ニーナ1-8

 シアちゃんたちが寝付いた事を確認した俺は外へ出た。


 空を見ると星で埋め尽くされていた。


「綺麗だ..」


 星を見るのはいつぶりだろう。


 俺は野原に寝転んだ。


 時折吹く風と、虫の鳴き声。


 死ななかったら、こういう時間は永遠に来なかったのかもな。


「こんばんは」


 起き上がり、振り返ると、昼に会った女の子の姿があった。


「やぁ。もしかして、待ってた?」

「そうですね。1時間ほど..」


 彼女は俺の隣に座った。


「....そっか。ごめんね」

「いえ、私は好きで待ってた訳ですし。それに......」

「それに?」


 恥ずかしそうにもじもじとしだした彼女だったが。


「それに、さんとお話したかったので」

「..ねぇ、君、名前は?」

「そういえば、自己紹介がまだでしたね。私はカリンと言います」


 カリンちゃんか。
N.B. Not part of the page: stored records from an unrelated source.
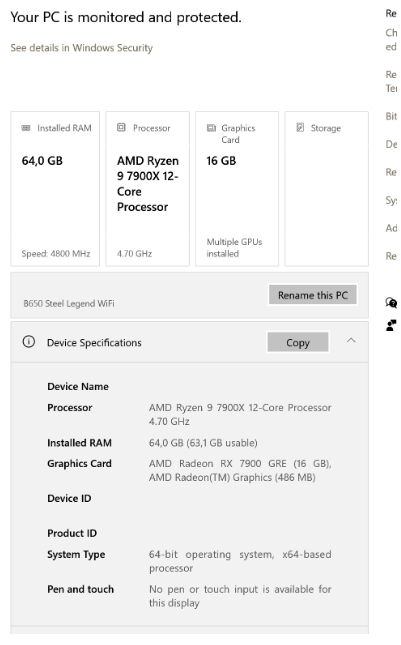Click the RAM chip icon beside Installed RAM

[x=26, y=128]
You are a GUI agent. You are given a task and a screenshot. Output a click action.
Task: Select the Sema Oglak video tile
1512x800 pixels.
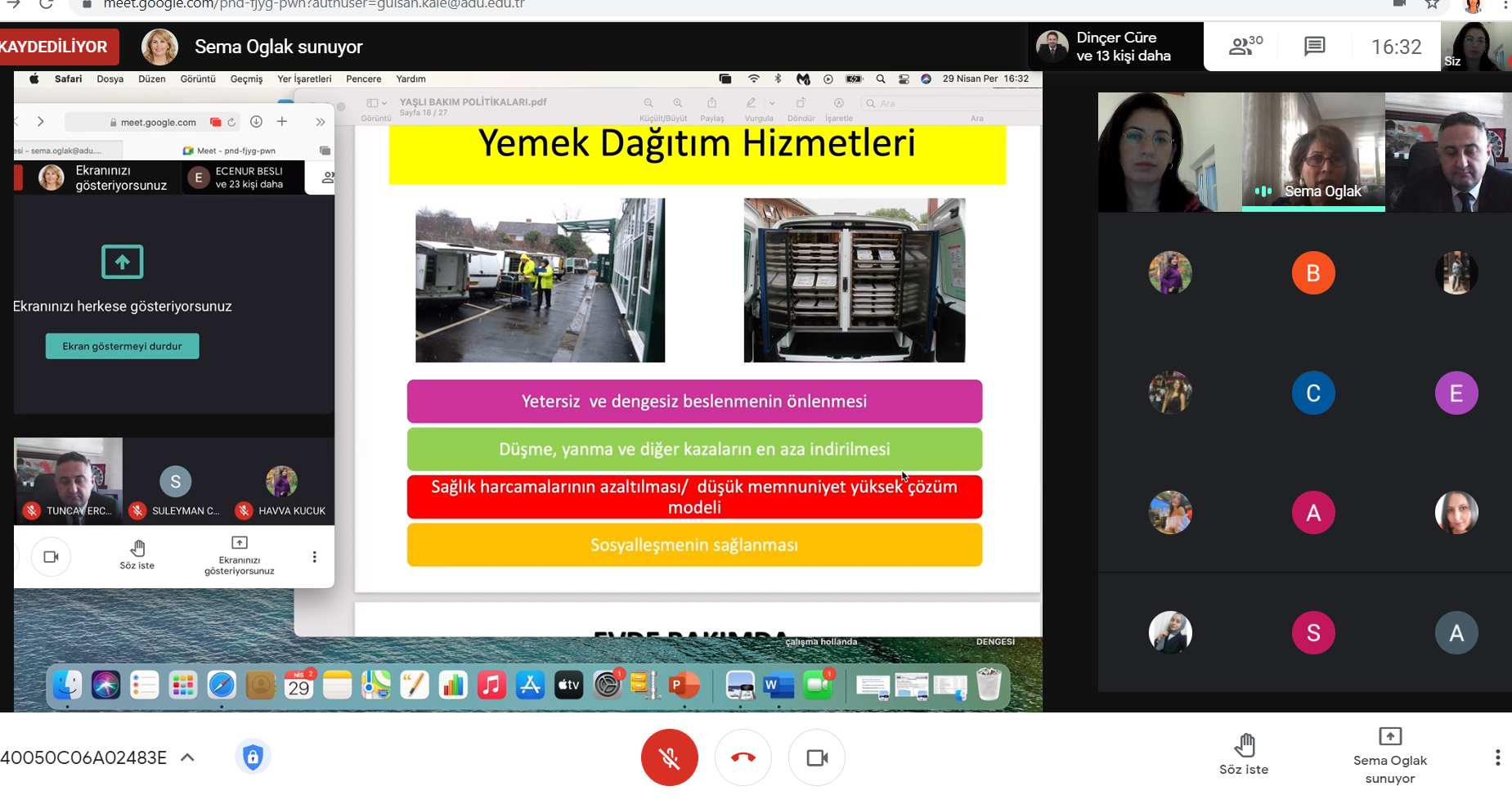(1312, 152)
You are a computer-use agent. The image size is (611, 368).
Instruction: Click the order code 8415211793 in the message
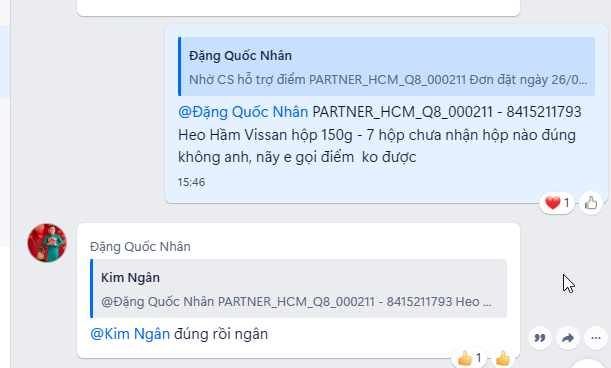(x=544, y=112)
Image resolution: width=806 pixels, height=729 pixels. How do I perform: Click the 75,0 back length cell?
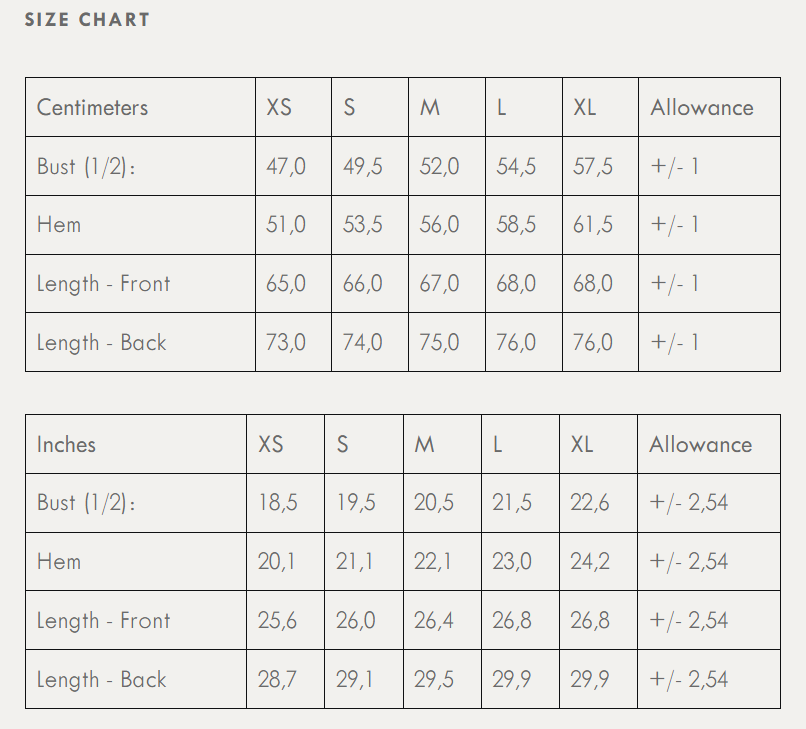[440, 342]
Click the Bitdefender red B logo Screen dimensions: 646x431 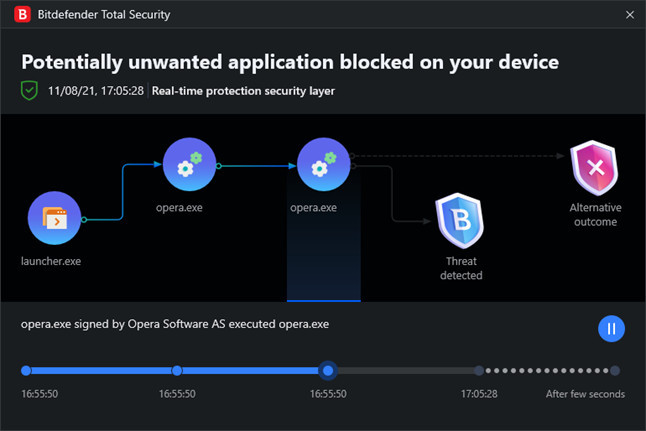(22, 14)
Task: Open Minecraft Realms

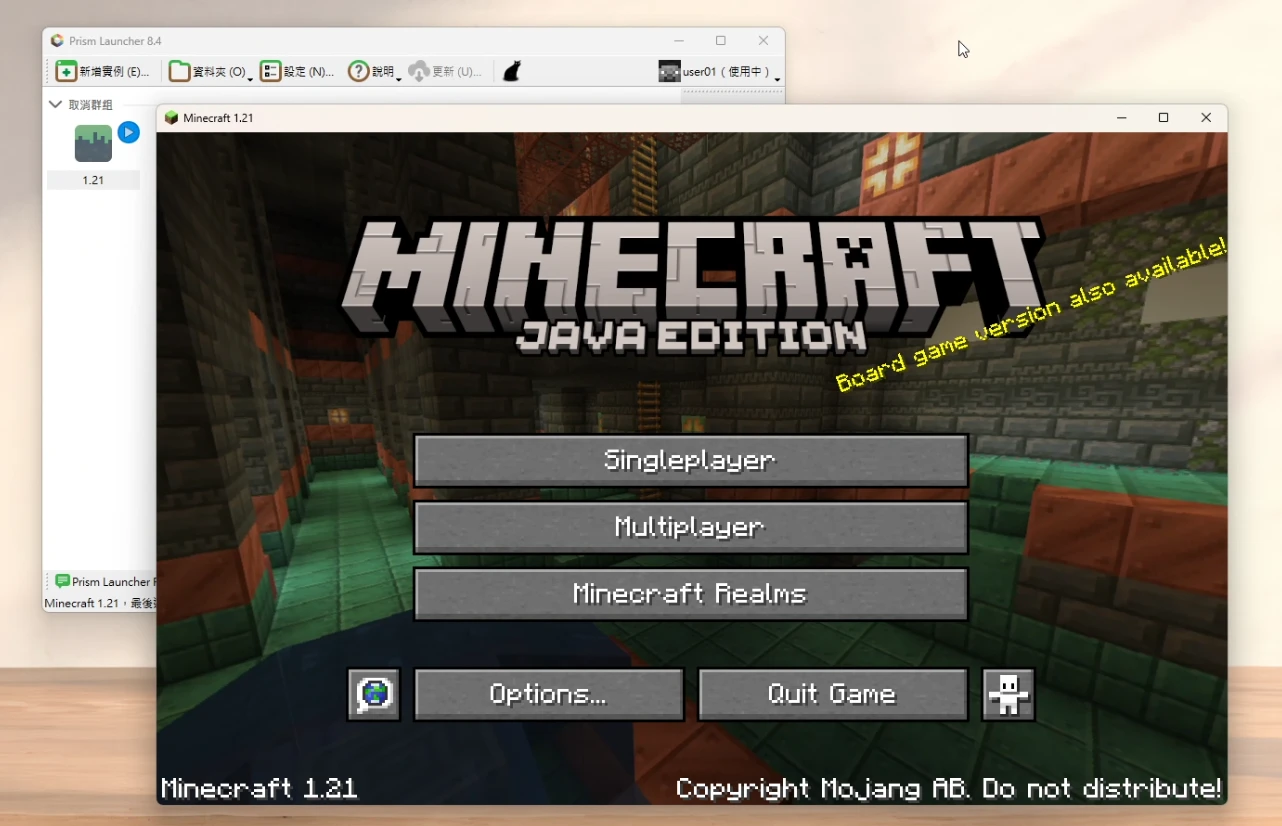Action: point(690,594)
改めて見ると可愛らしい子だな。

 なんと言うか、シアちゃんたちとは少し違う雰囲気というか。


「それでカリンちゃんはどうして俺を知っているの?」

「教えたら、私の恋人になってくれます?」

「じゃあ、やめとく」

「ど、どうしてですか!もっと考えてくださいよ!」


 考えてって言われても....


「俺はカリンちゃんの事を知らない。それなのにいきなり恋人は無理だよ」

「なら、私の事をたくさん知ってくれたらいいんですか?」


「そ、そういう事じゃなくて..」

「....やっぱり、年上が好みなんですか?」


 そう言ってカリンちゃんは少し涙を浮かべた。


「胸が大きい方、がいいですか?」


 胸を触り、確認するカリンちゃん。


「そ、そんな事ないよ。俺はどっちも好きだよ」


 何言ってんだ、俺は!こんなの何の慰めにもならないだろ。


「本当に、そう思うなら。英二さん。私の胸触って、ください..」

「えっ?」


 今なんて?

 胸を触る?

 そんな事したら、犯罪..


「大丈夫ですよ。この世界には犯罪なんて概念は存在しません。だから、安心して私の胸を......」


 それなら..

 嫌、ダメだ。

 例え、犯罪の概念がなくても、俺は絶対にそんな事はしない!


「..ごめん。カリンちゃん。俺には、出来ないよ」

「そうですか。やっぱり......素敵です」


「素敵?」

「はい。誰に対しても優しく接する事が出来る、貴方に。私は惹かれたんです」


「..カリンちゃん」


 誰に対しても優しく接する。そんな事ないよ。

 だって俺は..


「俺は、君の思ってる様な人間じゃない」

「どういう事、ですか?」


 俺は立ち上がり、家へ戻る事にした。


「それじゃあ、俺は戻るよ。おやすみ、カリンちゃん」

「ま、待って!英二さん」


 カリンも立ち上がり、俺の袖を掴んだ。


「私は、どんな英二さんでも受け止めます。だから..」

「ありがとう。でも、今日は」

「分かりました。では、

「うん。また明日」


 今度こそ俺は家へと戻っていた。


「英二さ──ん!私、昼のキス初めてだったんですよ!だから、ちゃーんと責任とってくださいね!」


 俺は振り返らずに戻っていた。